Before CityPlan, it had been a neighbourhood of single-family residences, many of which had seen better days. But under CityPlan, roughly two blocks parallel on either side of Kingsway and Knight Street were rezoned RT10, allowing development of strata housing. Infrastructure improvements followed — new sidewalks and street lighting, tree plantings, landscaped medians, traffic circles, bikeways, redevelopment of parks.
The result: Developers began assembling lots, and well-designed townhomes and lane houses began appearing. Across the street from Buckberrough’s house — a tiny, 1,100-sq.-ft. cottage built in 1911 — there is now a handsome seven-unit strata built in the neo-Craftsman style. …
Buckberrough admits that affordability remains a problem. But it has, he said, offered buyers a variety of housing that is less expensive than if their only choice was a single-family residence.

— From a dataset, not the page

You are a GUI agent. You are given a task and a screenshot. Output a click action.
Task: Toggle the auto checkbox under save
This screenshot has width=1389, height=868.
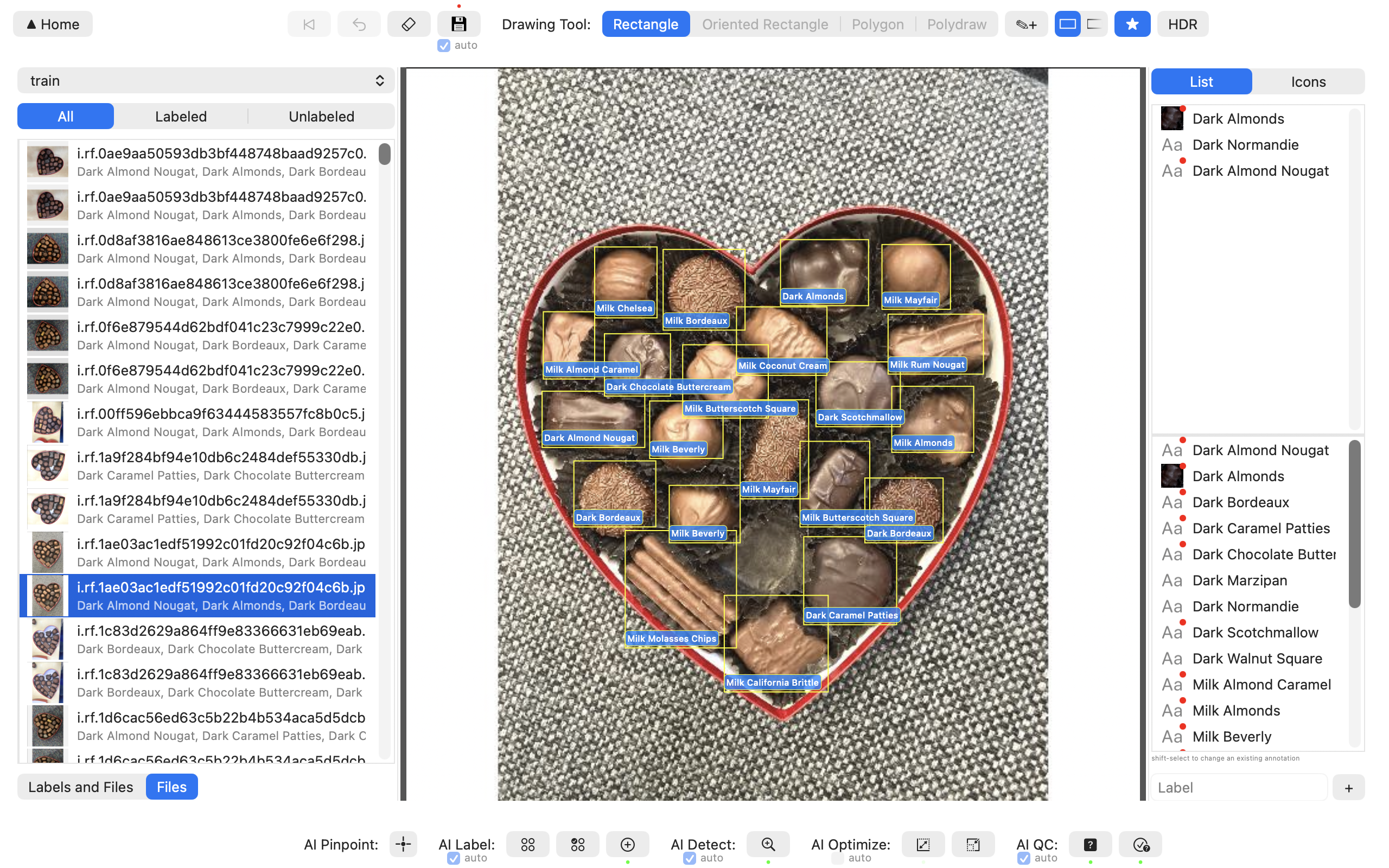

Densification didn’t solve the affordability problem for Kensington-Cedar Cottage — nothing can, except the market itself — but it did demonstrate how densification can remake a neighbourhood for the good, and how it can be achieved by a government that listens.














Gord – Too often the chapters of the Vancouver story are not very complete, especially outside the downtown peninsula, since nobody with thorough insider knowledge has yet attempted to write it. (Hint-hint, Ray S., Larry B., Ann Mc. and Brent T.)
So I’m going to attempt to give credit where it is due for the success of the Kingsway and Knight Centre Implementation Program, strictly from a (former) City Hall insider’s perspective. Trish French was the very effective manager of this program, overseeing the housing element work done very effectively by the talented Patricia St. Michel (Not so incidentally, Patricia is one of the very few remaining urban designers left in the COV, which has seen a fast exodus of key talent in recent years.)
Along with former Engineer Melina Scholefield, I co-led the staff team concerned with the public realm, streetscape and public art element. The key takeaway for the latter was joint leadership by Engineering and Urban Design.
Each of these two key elements involved committed and engaged community working groups you’ve noted in your piece, meeting bi-weekly and working within a consensus model. The implementation part of the program took about two years, not ten, BTW. (The Community Vision program was a few years earlier and there was a time gap in order to allow some of the same personnel to work on the Millennium Line.)
The housing element in particular is noteworthy in the current discussion, given the success of the close community collaboration, its willingness to densify gently and incrementally, all based on significant attention to the relevant and appropriate form and character of infill development and small-scale redevelopment, again undertaken primarily by Ms. St. Michel. This work ultimately resulted in the RT-10 and RT-11 zoning categories and their attendant design guidelines, which are worthy references for others to consider in similar lower density neighbourhoods.
Thank you for allowing me the opportunity to pass along a few inside tidbits and kudos.
Author
Frank
Thank you so much for taking the time to document this and give credit. I too wish there was more of this.
BTW, was the Knight and Kingsway complex part of the program, or a separate project?